(WORK REQUIRED)
Rewrite the rows below as a numbered list, starting at the line that contains "This screenshot has width=439, height=355." and ending at the last row. Skip any blank lines and leave the pictures out.

[START OF ENTRIES SHOWN]

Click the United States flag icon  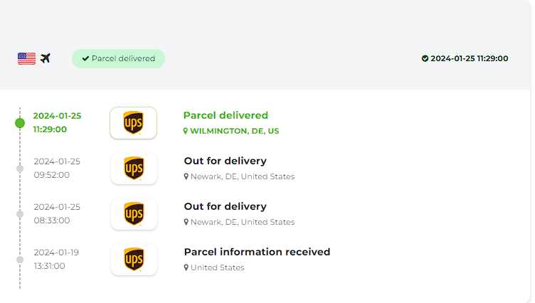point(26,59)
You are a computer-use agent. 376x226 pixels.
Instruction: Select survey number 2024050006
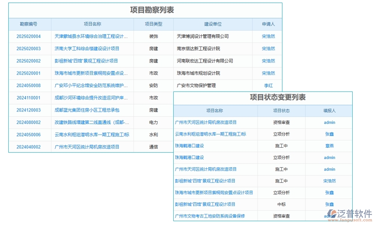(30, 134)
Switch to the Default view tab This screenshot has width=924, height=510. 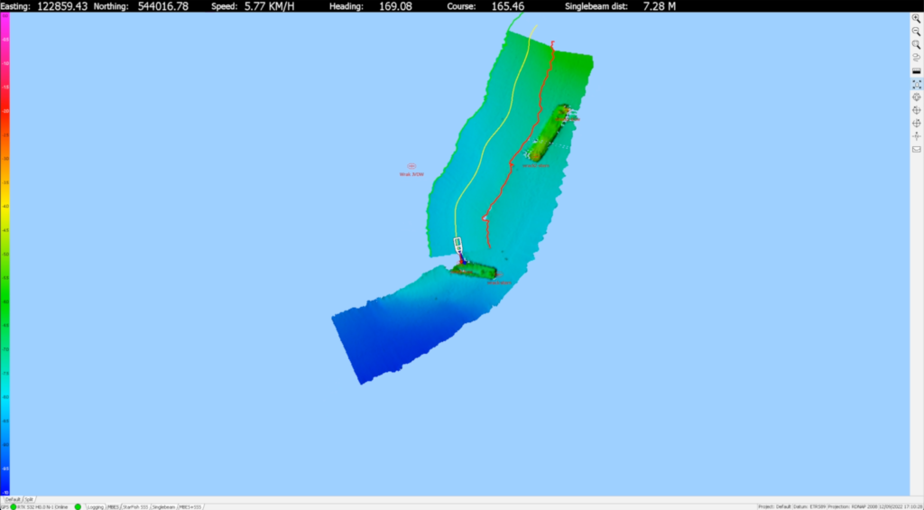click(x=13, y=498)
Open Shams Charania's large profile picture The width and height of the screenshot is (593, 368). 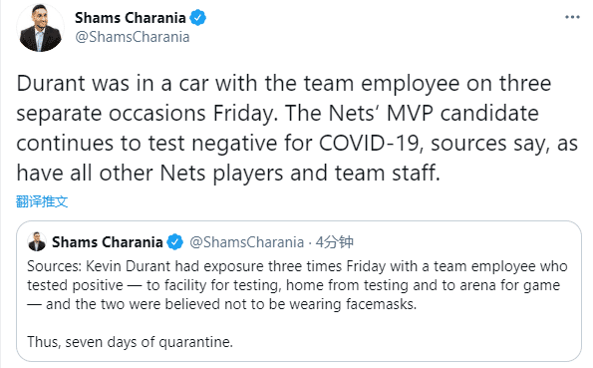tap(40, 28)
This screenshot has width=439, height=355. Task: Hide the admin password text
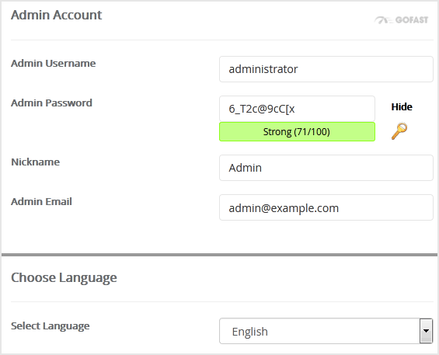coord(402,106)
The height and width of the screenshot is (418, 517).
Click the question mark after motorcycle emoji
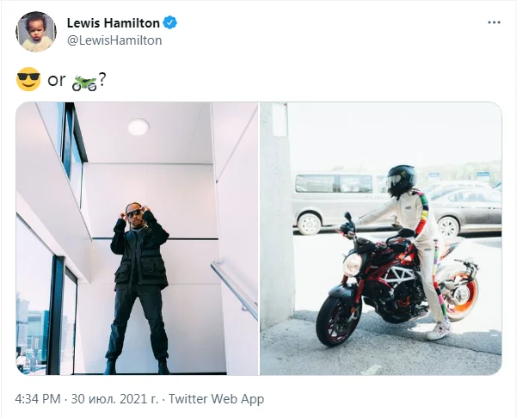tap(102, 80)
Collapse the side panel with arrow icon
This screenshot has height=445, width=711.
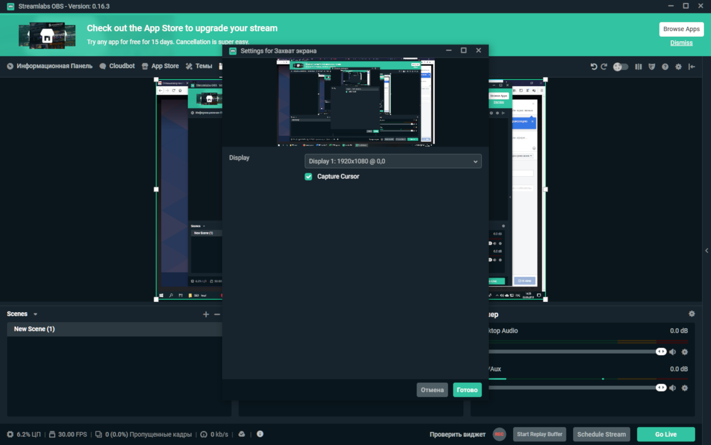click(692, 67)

[END OF ENTRIES SHOWN]

(RESPONSE)
1. This screenshot has width=439, height=355. Task: Hide the admin password text
2. coord(402,106)
3. The height and width of the screenshot is (418, 517).
4. Click the question mark after motorcycle emoji
5. tap(102, 80)
6. Collapse the side panel with arrow icon
7. This screenshot has height=445, width=711.
8. click(692, 67)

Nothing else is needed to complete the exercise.